The control system 16 may employ the preference data to select a sub-set of media samples relating from a plurality of media samples related to the multi-sport event and stored in the database system 18. The plurality of media samples may include, for example, highlights of various sports in the multi-sport event, commentary regarding the multi-sport event or individual sports therein, etc. Further, each media sample of the plurality of media samples may be tagged (or otherwise include) various metadata, such as metadata indicating an athlete at issue in the media sample, a country at issue in the media sample, a sport at issue in the media sample, a stage of competition at issue in the media sample, whether the media sample is more suitable to a casual or avid observer, whether the media sample is a highlight or commentary, etc. The control system 16 may determine the sub-set of media samples by identifying a correspondence between the preference data and the metadata associated with the sub-set of media samples. In this way, the control system 16 may select a first sub-set of media samples for the first user based on the preference data relating to the first user, and a second sub-set of media samples for the second user based on the preference data relating to the second user. As described in greater detail below, the first sub-set of media samples is selected for inclusion in a first personalized summary video for the first user, and the second sub-set of media samples is selected for inclusion in a second personalized summary video for the second user.

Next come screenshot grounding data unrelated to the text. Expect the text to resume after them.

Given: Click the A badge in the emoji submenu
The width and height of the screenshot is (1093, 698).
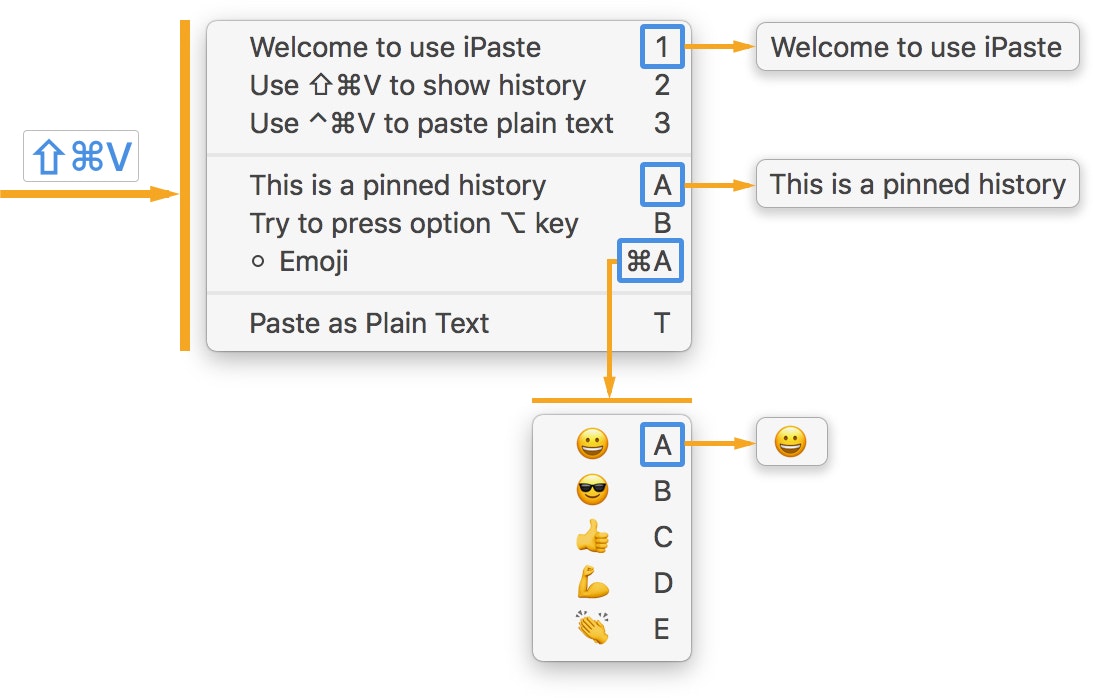Looking at the screenshot, I should (x=662, y=443).
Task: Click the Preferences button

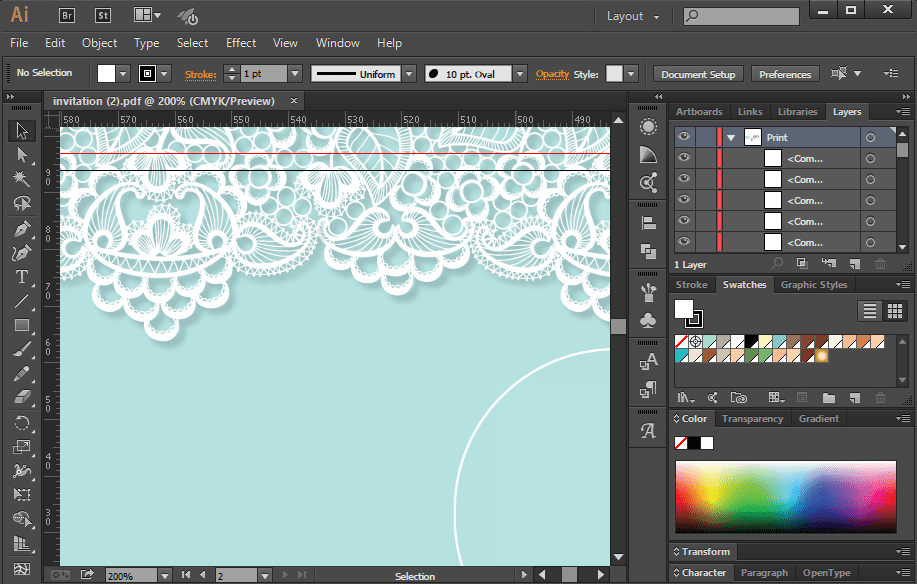Action: 785,74
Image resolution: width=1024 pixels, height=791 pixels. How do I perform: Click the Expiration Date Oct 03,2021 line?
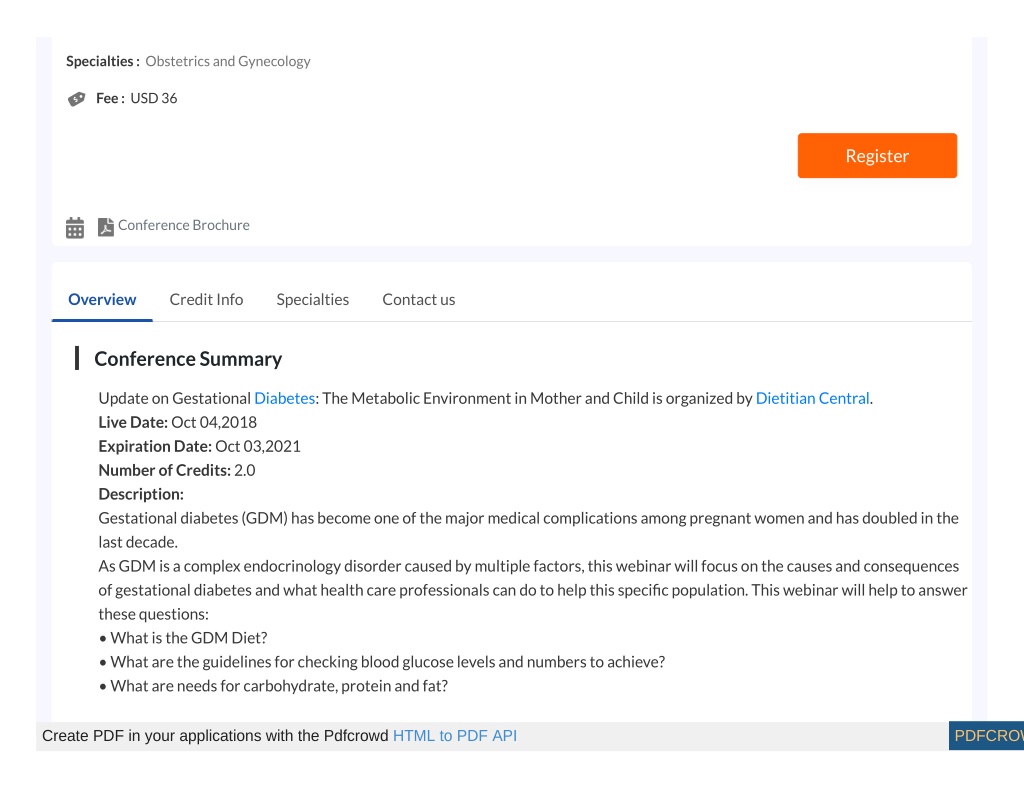(x=199, y=446)
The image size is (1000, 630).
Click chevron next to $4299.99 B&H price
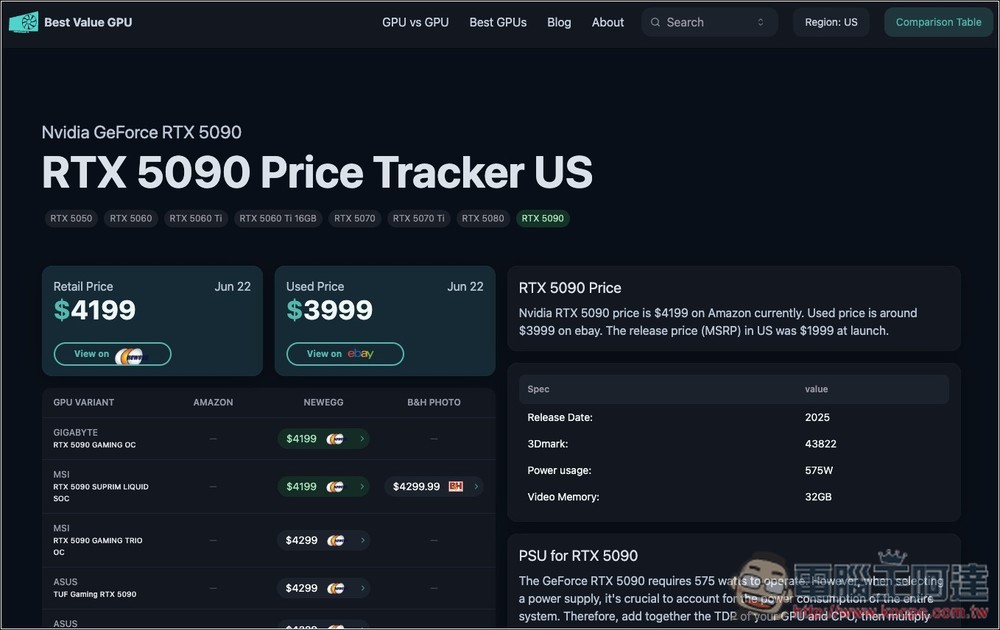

In some examples, the control system 16 may identify a correspondence between (e.g., a match or similarity between, an overlap between, a commonality between) the preference data relating to the first user and the preference data relating to the second user and, then, may select a common sub-set of media samples for the first user and the second user, or may use (e.g., borrow, re-use) the first sub-set of media samples previously selected for the first user as the second sub-set of media samples for the second user. In some examples, template media-sample sets may be generated and then selected for various users based on the control system 16 identifying correspondences between the preference data associated with such users and the template media sample sub-set(s). In this way, in certain examples, the control system 16 need not perform the media sample sub-set selection step (or at least an entirety thereof) with respect to all users of the service.
In some examples, the control system 16 may employ Artificial Intelligence (AI) techniques for selecting the various sub-sets of media samples from the plurality of media samples stored in the database system 18. Additionally or alternatively, the control system 16 may employ AI techniques for generating voiceover scripts. For example, the control system 16 may generate a first voiceover script for the first personalized summary video corresponding to the first user (e.g., based on the preference data corresponding to the first user, the personal data corresponding to the first user including a name of the second user, the first sub-set of media samples, or any combination thereof) and a second voiceover script for the second personalized summary video corresponding to the second user (e.g., based on the preference data corresponding to the second user, the personal data corresponding to the second user including the name of the second user, the second sub-set of media samples, or any combination thereof). Additionally or alternatively, the control system 16 may employ generative Artificial Intelligence (GenAI) techniques to generate a first voiceover from the first voiceover script and a second voiceover from the second voiceover script. In some examples, the control system 16 may employ the preference data corresponding to the first user and the second user, such as an indication of preferred commentators and/or voice talents, to generate the first voiceover from the first voiceover script and the second voiceover from the second voiceover script. In general, each voiceover script and corresponding voiceover of a personalized summary video are generated to spatially align with the sub-set of media samples corresponding to the personalized summary video. In this way, the control system 16 generates the personalized summary video from the sub-set of media samples and the voiceover such that descriptive comments/commentary in the voiceover align with the sub-set of media samples when the personalized summary video is played back, for example, on the first UID 12 or the second UID 14.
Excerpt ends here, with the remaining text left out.